2019.05.02

大久保嘉人、鬼門の地でデビュー戦ゴール。
欧州へ渡った平成の選手たち

  • 小宮良之●文 text by Komiya Yoshiyuki photo by AFLO

 その点、大久保との邂逅は幸せだった。若者特有の反逆心が旺盛だった大久保は、記者全体を毛嫌いしていた。その偏見を崩し、にじり寄る。それに取材者として面白さを感じたし、懐に入ると、彼ほど純粋な男はいなかった。生意気だが、憎めない。自分が持っていかれそうな魅力があった。何度も対話し、戦友に近い関係を作ることで、その物語を書くことができた。

 その取材の仕方や書き方は、自分の原点ともなっている。その生き様にとことん迫って、物語を書き上げる使命というのか――。その出発点と言えるほどに、マジョルカでのあの日の試合の求心力は巨大だった。あるいは筆者は自らの人生を、彼らの限界を超えた戦いに仮託しているのかもしれない。

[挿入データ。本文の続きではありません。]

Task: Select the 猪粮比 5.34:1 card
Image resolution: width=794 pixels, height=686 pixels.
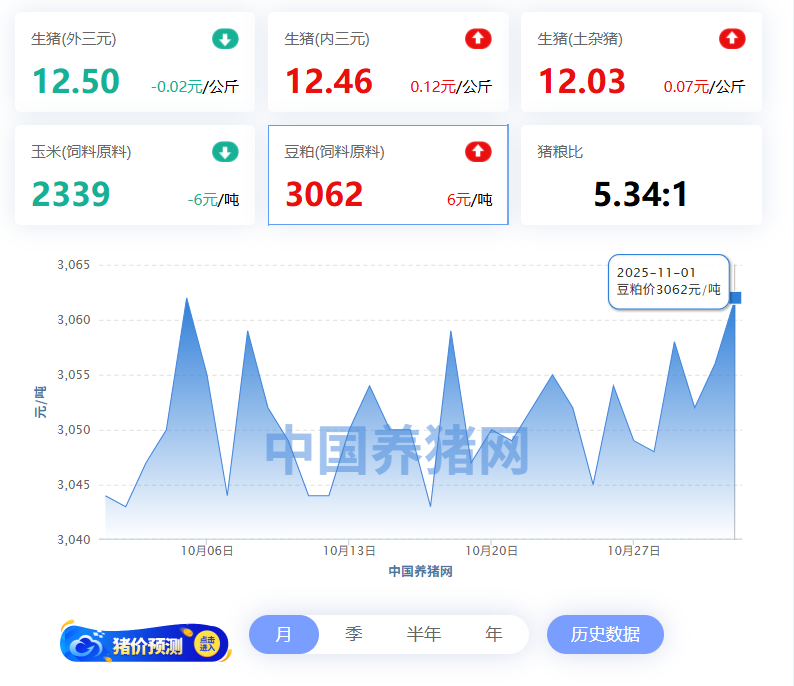Action: click(641, 176)
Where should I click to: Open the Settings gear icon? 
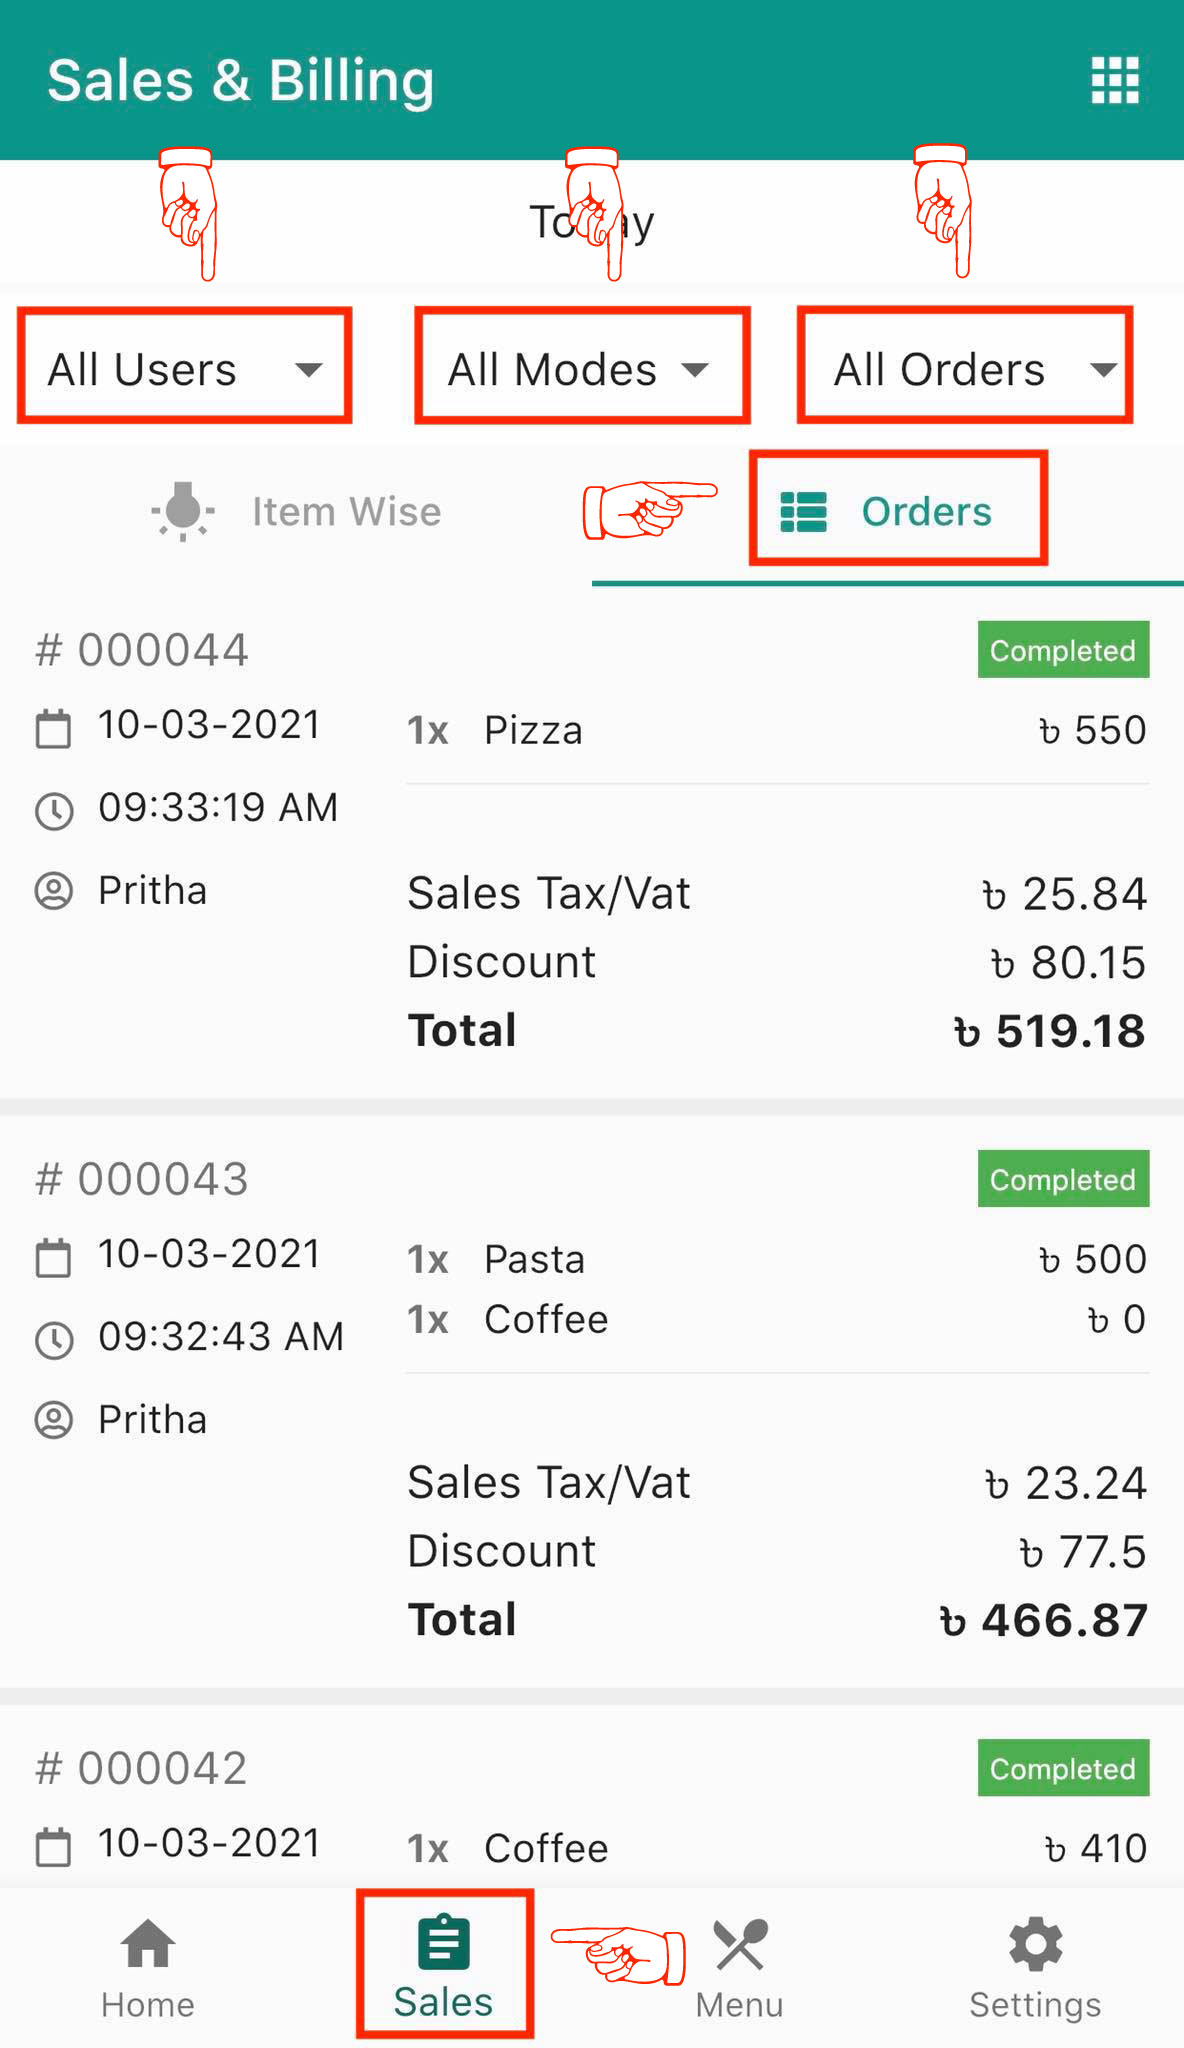click(1035, 1945)
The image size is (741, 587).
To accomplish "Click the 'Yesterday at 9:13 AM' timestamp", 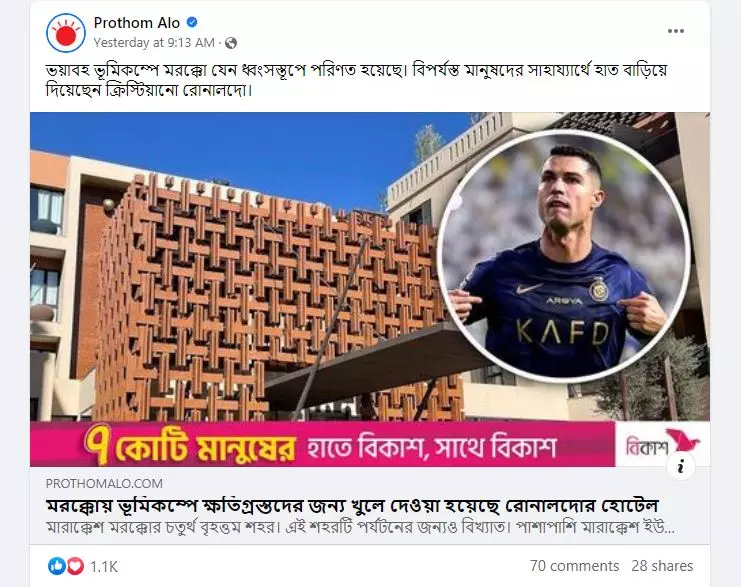I will (154, 43).
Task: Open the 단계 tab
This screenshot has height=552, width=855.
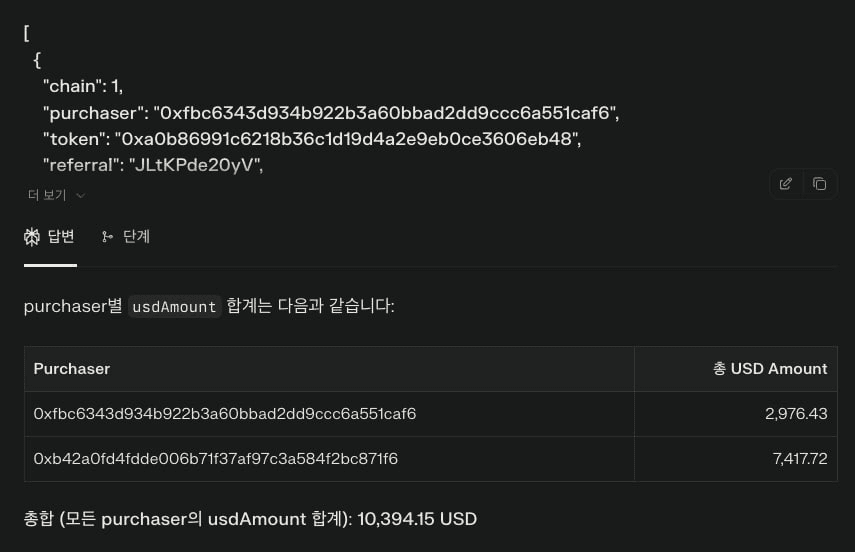Action: [x=126, y=237]
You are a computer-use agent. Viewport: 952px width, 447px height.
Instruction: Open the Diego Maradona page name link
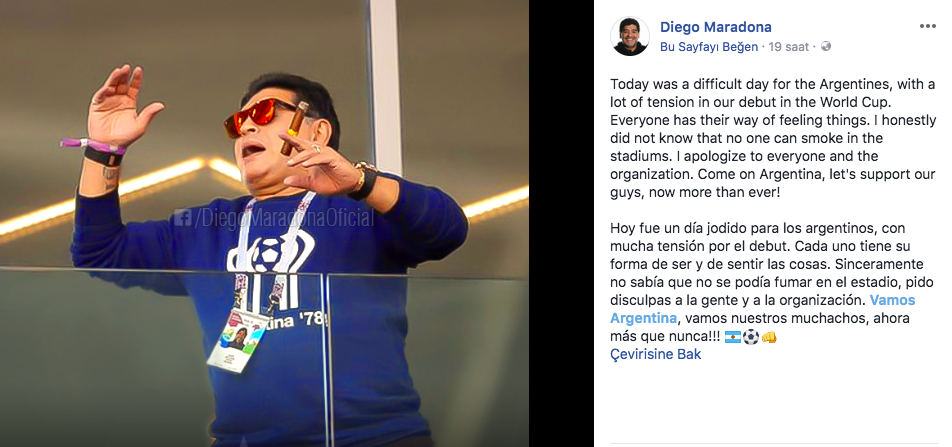[x=716, y=27]
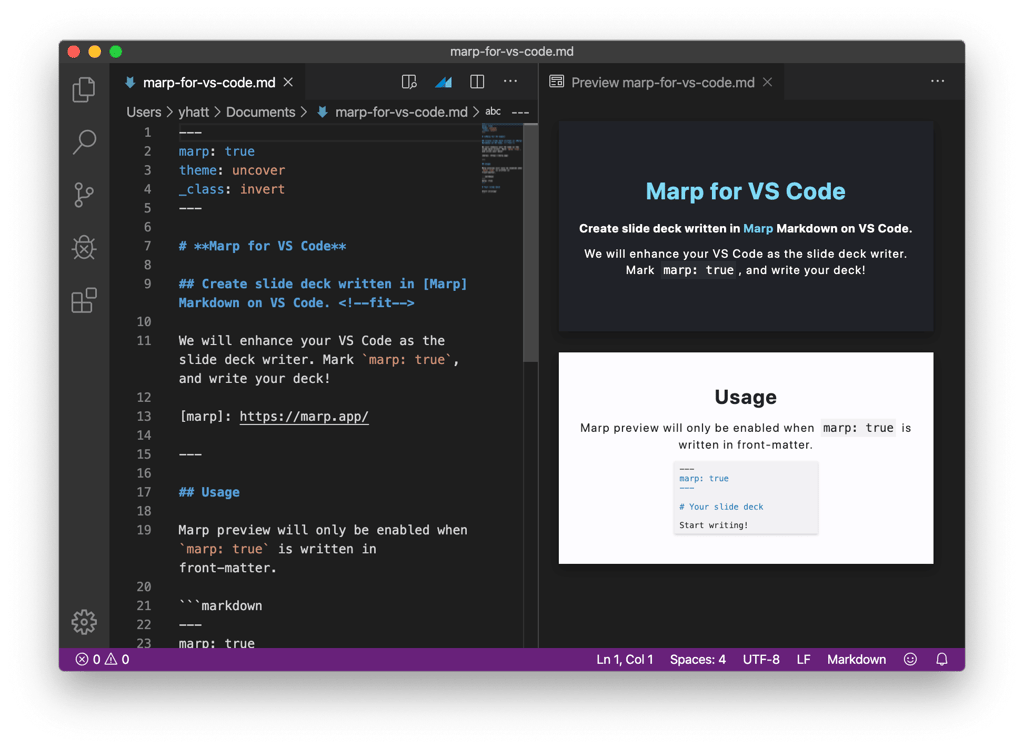Click the errors and warnings counter

click(100, 659)
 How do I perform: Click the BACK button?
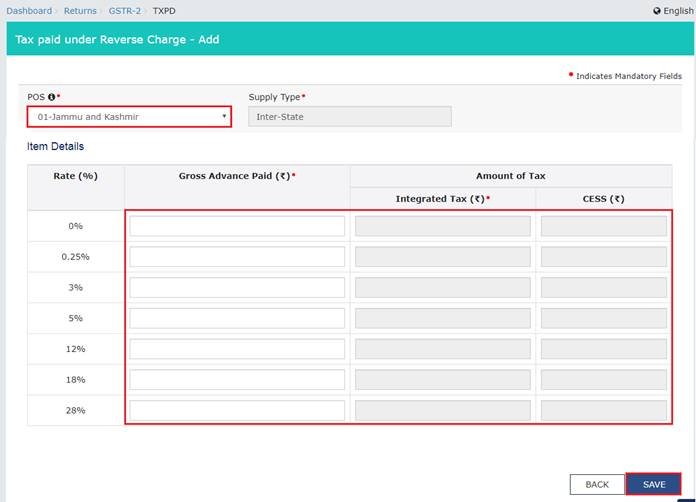[x=597, y=484]
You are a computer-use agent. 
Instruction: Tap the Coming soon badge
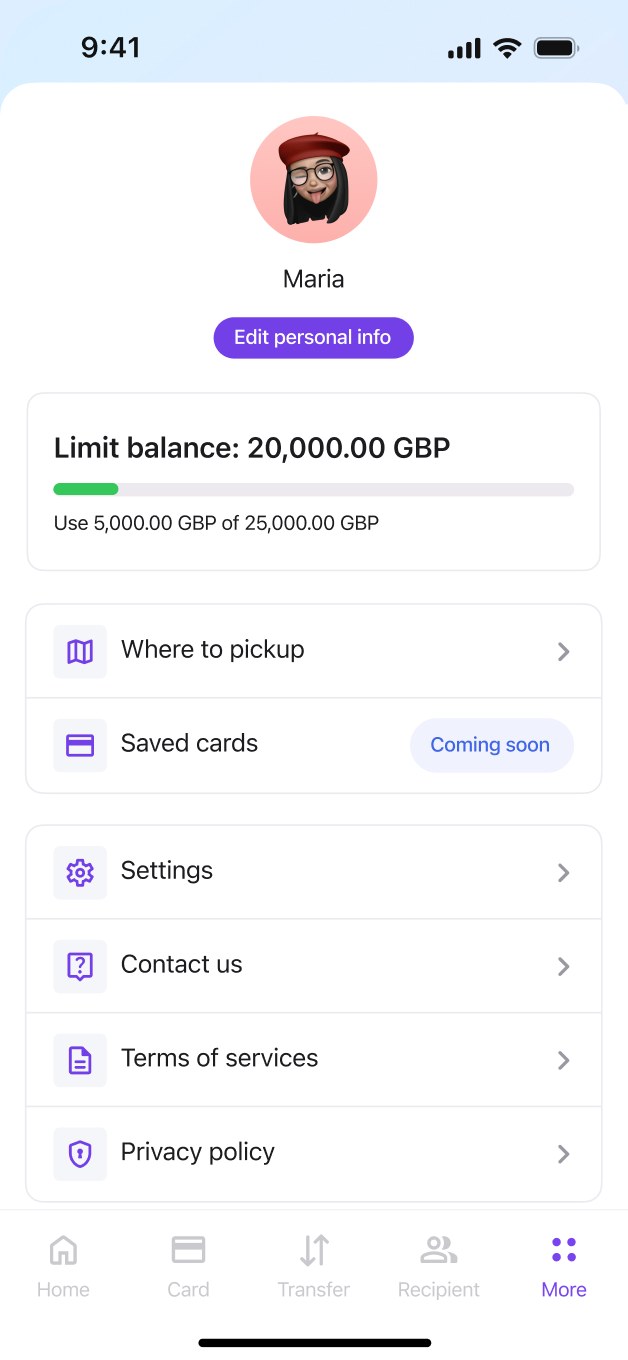point(491,745)
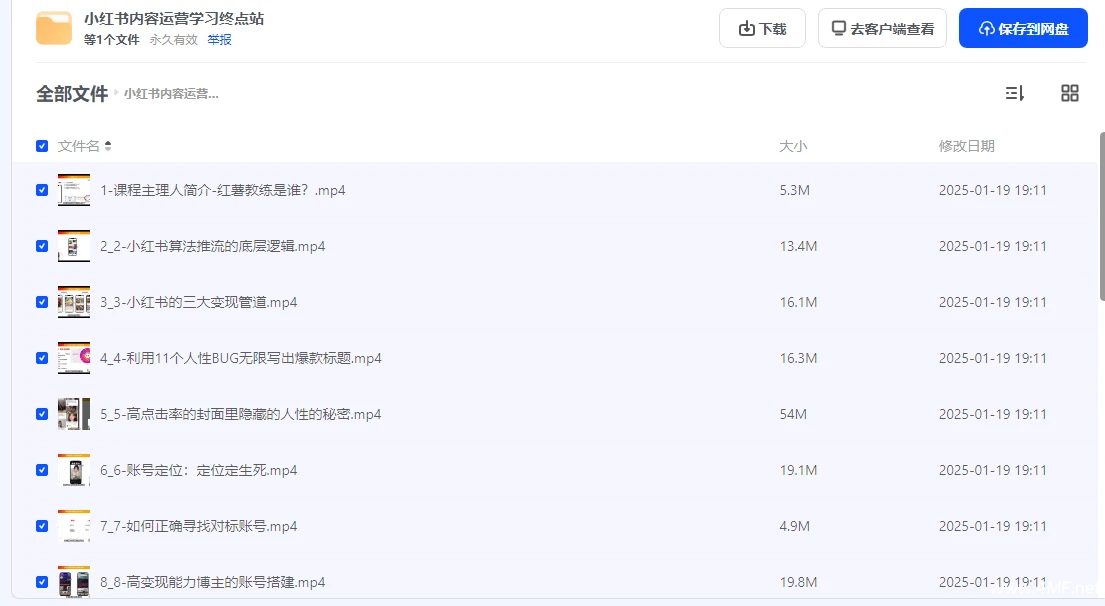Uncheck the 1-课程主理人简介 file checkbox
This screenshot has height=606, width=1105.
pyautogui.click(x=42, y=190)
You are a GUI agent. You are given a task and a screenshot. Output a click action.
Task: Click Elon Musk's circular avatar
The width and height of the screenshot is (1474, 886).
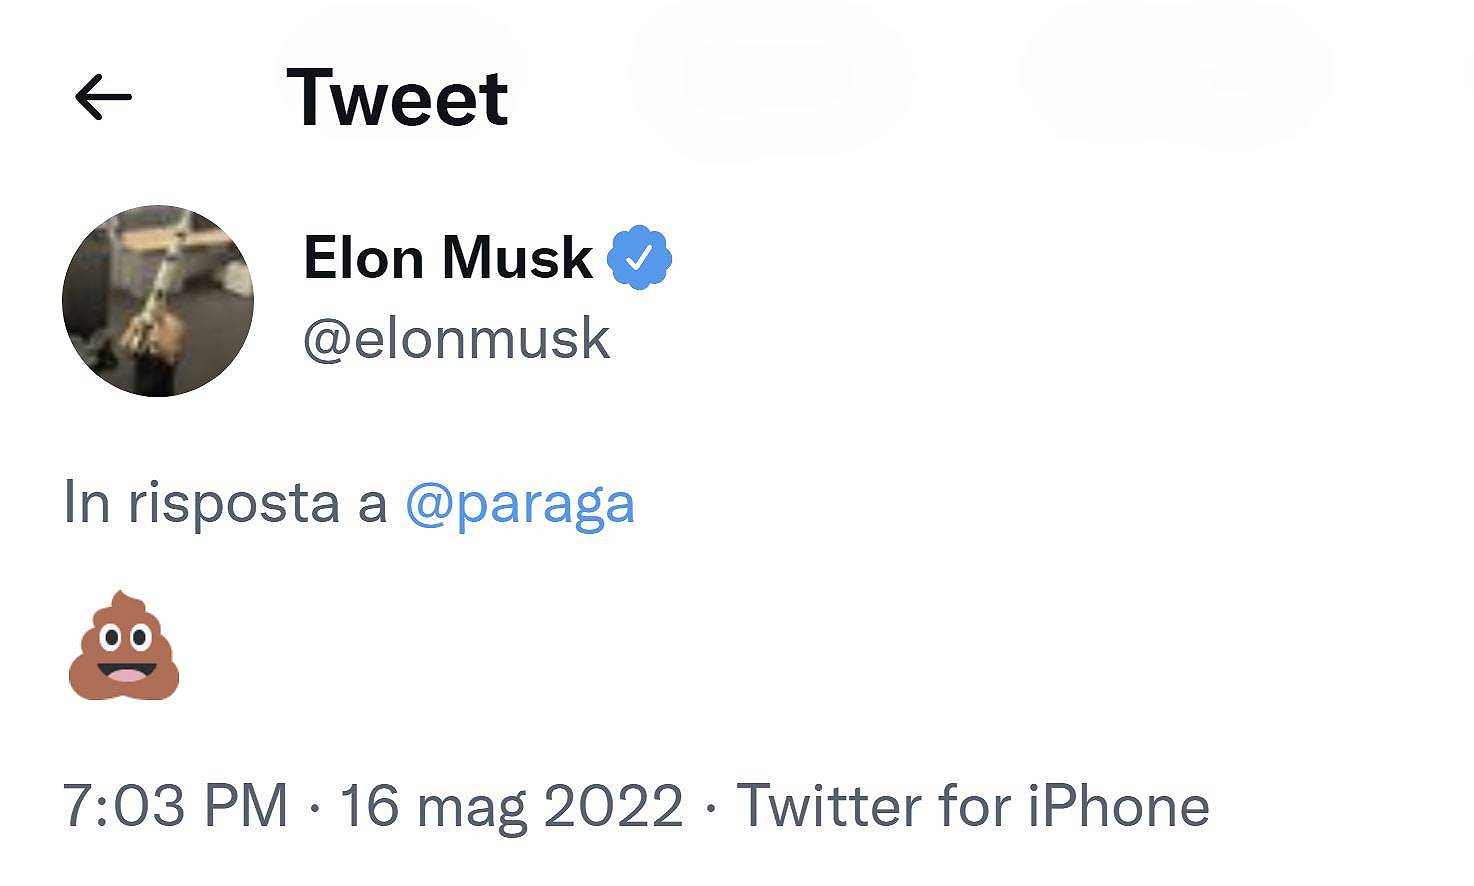(157, 300)
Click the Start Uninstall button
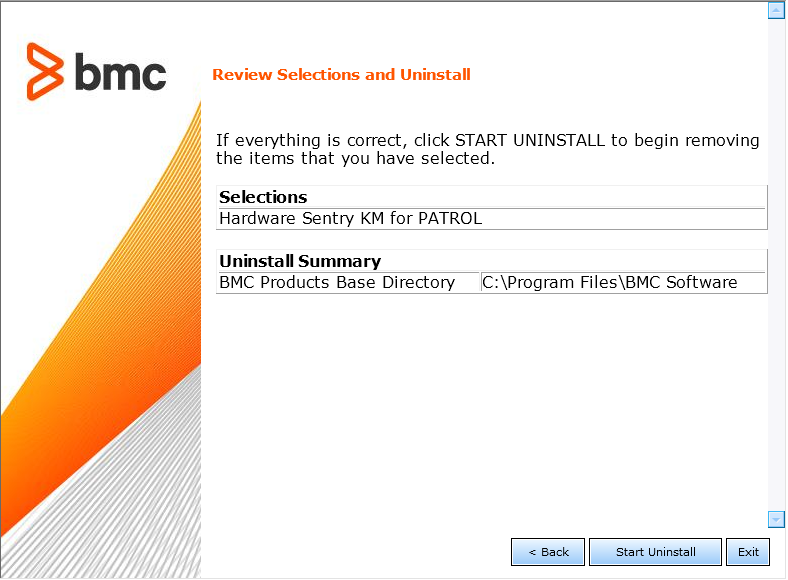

「サッカーは成功したときには、驚くほど達成感がある。ダメやったら、ずしっと重いもんが心に覆い被さってくる。どっちかよ。でも、難関を越えることで俺は強くなってきた。その瞬間が楽しいんよ。だから、サッカーはやめられん」

 大久保はそう言う。不器用だが、そこには真実がある。その純真はあの試合に集約され、そこにはちっとも嘘がないのだ。